Sizing up the Fed's proescution record


The dearth of financial prosecutions has been endlessly debated. Frontline has weighed in with a lengthy exploration of the issue. One interesting side question is how the lack of criminal charges in the post-2008 period compares with the number of criminal charges in past crises.

In some ways, the government has been fabulously successful in prosecuting financial crime such as the on-going insider trading investigations. But in other areas the government has a woeful record. To this day, critics bemoan the fact that not a single high-level executive of a top Wall Street firm faced criminal charges. At times, prosecutors seemed tantalizingly close. Charges against Lehman Brothers former executive, including the former CEO and CFO, seemed imminent at moments. But in the end, it appears the prosecutors just didn't have the goods.

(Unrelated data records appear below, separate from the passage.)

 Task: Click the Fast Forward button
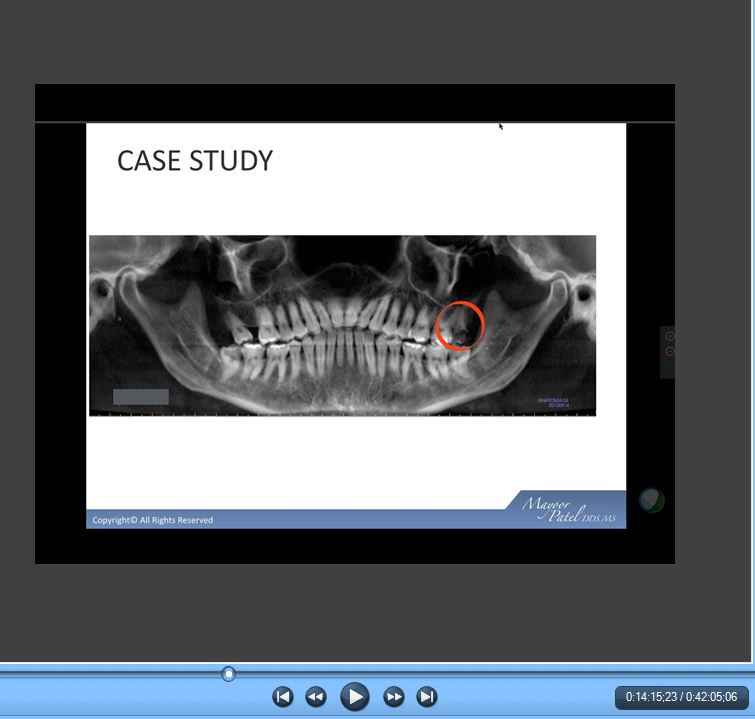pyautogui.click(x=394, y=697)
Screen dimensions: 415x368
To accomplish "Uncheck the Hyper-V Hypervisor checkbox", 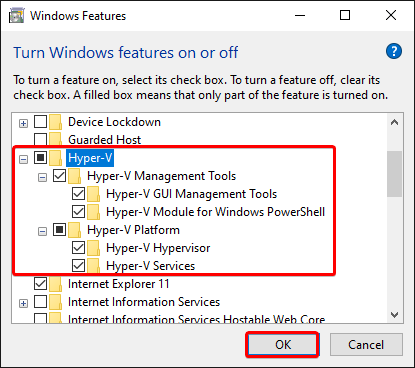I will pos(78,247).
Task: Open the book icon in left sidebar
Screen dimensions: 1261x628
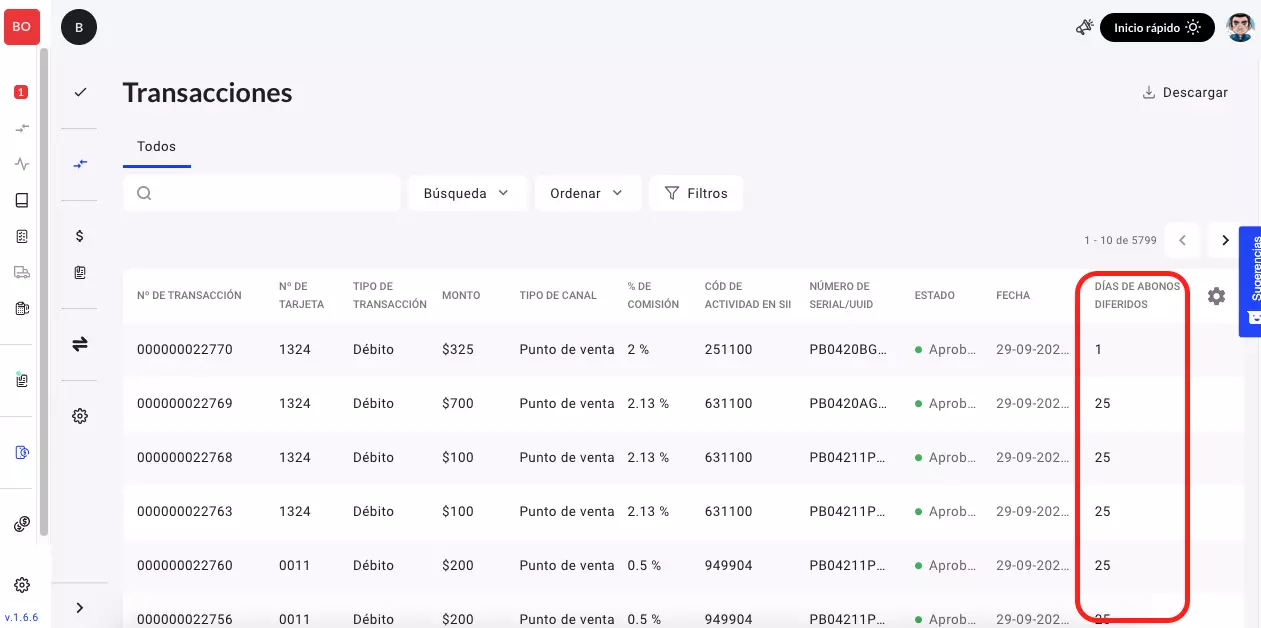Action: (22, 200)
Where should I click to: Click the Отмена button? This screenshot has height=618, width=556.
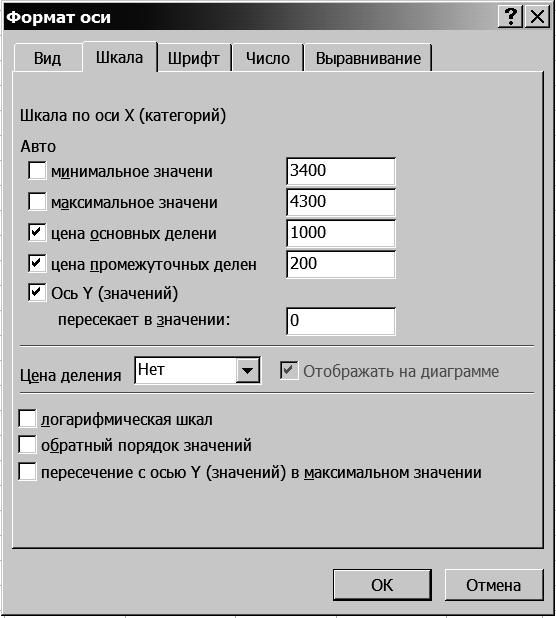coord(494,585)
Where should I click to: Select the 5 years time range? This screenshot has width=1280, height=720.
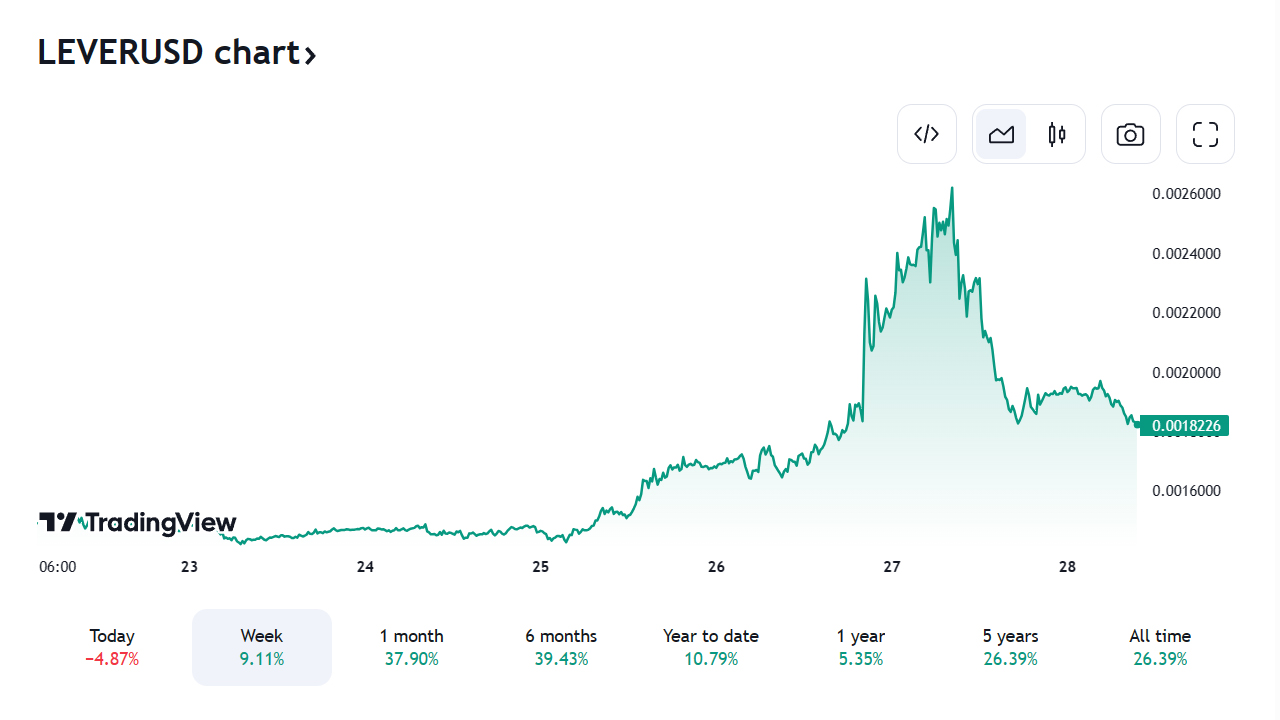click(1010, 647)

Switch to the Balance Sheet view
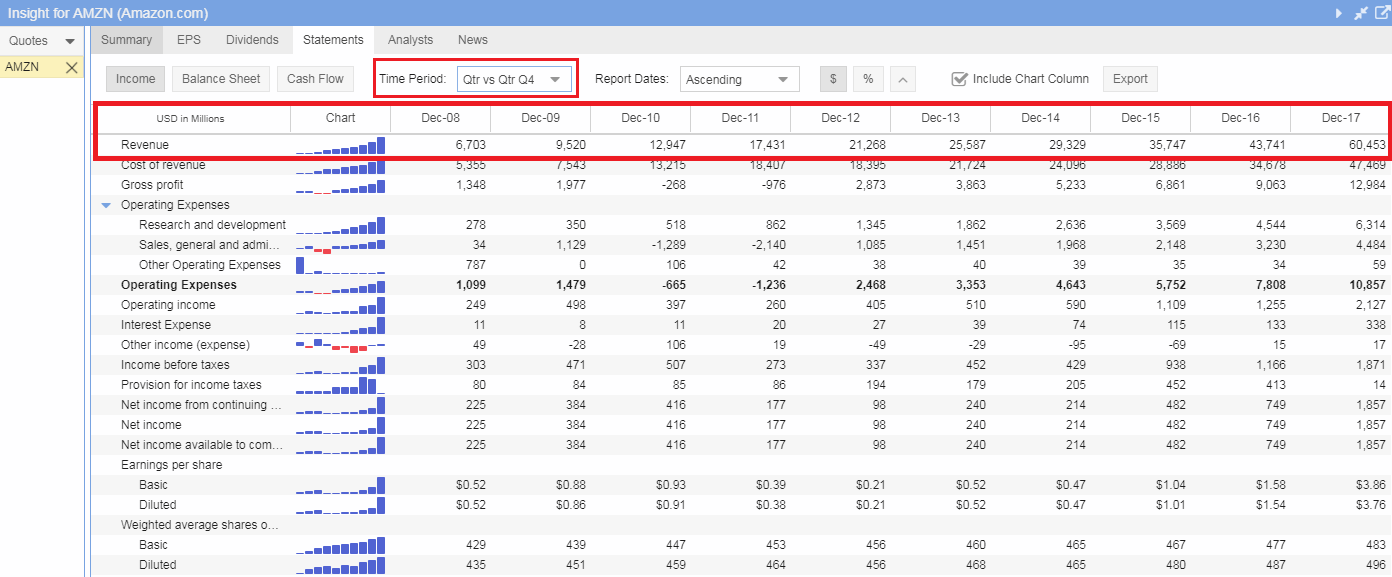tap(221, 79)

Frontline notes that "virtually no bankers were jailed in the wake of the Great Depression, though not for lack of trying…However, because banking laws did not guard against the kind of speculation that fueled the crash, most escaped prosecution."

The savings and loan crisis of the 1980s was another story all together. More than 1,000 bankers were charged by the Justice Department.

So what's the difference?

Frontline notes that, "One key tool used during the S&L crisis was criminal referrals from regulators to government prosecutors, explained William Black, who served as the government's point man for litigation in the S&L crisis."